In our ignorance, we used to wonder if we were putting out the wrong brand of crumbs. Did our birds prefer rye bread to corn-and-molasses? If so, did they like it with or without pumpernickel seeds? We tormented our household with such questions until somebody provided us with a government publication that included a chapter on "How to Attract Birds." The key sentence began: "I supposethere are a thousan different ways to present food to birds." It was a great relief to learn that even a government nature writer didn't know the answer either.

The thing is, once those starlings -- we think they're starlings -- decide the coast is clear and the price is right, they'll descend by the flock.

Some people like to watch the one or tow birds eating at any given time. We like to watch the six or seven waiting their turn. A few of them get pushy. But a surprising number of them remain affable, flitting from branch to branch and chatting it up, like table-hoppers whose primary purpose in being there is social rather than nutirtional.

The fact is, when it actually comes to eating, birds don't look all that happy. The state of possessing food eems to make them feel vulnerable. They flap their tail feathers. They bat their wings. Their eyes dart from side to side, like diners who left home without their American Express card and aren't quite sure they have the cash to cover it.
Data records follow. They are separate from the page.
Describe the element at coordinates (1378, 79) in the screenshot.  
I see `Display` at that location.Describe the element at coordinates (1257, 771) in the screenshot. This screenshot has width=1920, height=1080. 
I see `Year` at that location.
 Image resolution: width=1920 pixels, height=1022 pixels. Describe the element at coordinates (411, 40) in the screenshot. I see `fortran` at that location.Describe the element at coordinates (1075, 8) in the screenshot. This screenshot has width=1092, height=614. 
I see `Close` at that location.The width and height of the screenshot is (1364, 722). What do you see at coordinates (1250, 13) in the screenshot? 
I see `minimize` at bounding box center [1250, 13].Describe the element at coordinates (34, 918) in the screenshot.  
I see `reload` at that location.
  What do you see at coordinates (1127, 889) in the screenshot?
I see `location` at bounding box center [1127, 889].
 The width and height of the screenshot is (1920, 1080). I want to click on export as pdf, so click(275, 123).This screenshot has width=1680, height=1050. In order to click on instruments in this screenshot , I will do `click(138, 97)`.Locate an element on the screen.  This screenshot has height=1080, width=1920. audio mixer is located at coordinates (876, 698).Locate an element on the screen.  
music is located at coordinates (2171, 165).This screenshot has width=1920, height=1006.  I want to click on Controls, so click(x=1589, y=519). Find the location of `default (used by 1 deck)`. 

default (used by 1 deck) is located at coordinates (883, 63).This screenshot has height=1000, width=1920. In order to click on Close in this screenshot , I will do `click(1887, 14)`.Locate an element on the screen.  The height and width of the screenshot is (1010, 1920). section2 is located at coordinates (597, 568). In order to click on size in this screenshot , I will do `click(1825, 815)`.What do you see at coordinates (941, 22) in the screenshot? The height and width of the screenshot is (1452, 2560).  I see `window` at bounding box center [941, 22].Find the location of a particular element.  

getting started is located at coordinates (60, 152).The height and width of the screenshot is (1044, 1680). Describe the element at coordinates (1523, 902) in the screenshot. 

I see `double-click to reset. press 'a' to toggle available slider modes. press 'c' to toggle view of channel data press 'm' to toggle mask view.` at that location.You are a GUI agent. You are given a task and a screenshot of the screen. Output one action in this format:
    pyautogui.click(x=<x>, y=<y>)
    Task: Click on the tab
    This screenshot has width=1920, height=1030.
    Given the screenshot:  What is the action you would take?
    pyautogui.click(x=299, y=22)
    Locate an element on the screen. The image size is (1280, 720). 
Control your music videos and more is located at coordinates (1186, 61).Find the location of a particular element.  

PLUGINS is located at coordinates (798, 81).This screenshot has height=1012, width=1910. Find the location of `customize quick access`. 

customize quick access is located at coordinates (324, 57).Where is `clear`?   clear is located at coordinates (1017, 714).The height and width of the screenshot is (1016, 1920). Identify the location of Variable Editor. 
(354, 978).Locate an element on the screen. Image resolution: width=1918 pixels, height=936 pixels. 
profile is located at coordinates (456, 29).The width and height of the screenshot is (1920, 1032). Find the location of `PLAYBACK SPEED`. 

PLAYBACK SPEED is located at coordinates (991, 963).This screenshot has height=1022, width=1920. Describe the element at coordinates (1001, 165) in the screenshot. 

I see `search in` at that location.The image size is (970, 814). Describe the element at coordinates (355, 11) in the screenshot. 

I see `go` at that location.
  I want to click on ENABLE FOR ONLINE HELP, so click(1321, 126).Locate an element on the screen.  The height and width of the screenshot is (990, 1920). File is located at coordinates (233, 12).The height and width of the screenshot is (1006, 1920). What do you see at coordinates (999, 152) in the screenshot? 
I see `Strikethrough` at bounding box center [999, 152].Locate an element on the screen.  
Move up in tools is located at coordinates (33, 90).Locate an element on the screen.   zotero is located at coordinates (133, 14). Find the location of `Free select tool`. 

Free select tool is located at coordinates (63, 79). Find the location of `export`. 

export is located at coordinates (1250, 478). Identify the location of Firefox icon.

There we go, being anthropomorphic again. While we're at it, we may as well suggest that the bird-feeding stations are the fast-food networks -- the Golden Arches -- of the natural world. Birds may hate to be the first one in, but they sure hate to be the last one out. You turn your back for just a minute or two, and the bread crumbs are all gone, and so are the birds, back to their high branches.

A couple of squirrels mop up on the spilled crumbs. A low-slung cat slinks up the driveway in slow motion, doing his best to intimidate them. Not good enough.

That's the way the scene ends. The cat is sort of a marmalade. The squirrels are gray. If you need more information, try the real nature writers, like Thoreau or Loren Eiseley or Edward Hoagland. That's what we do.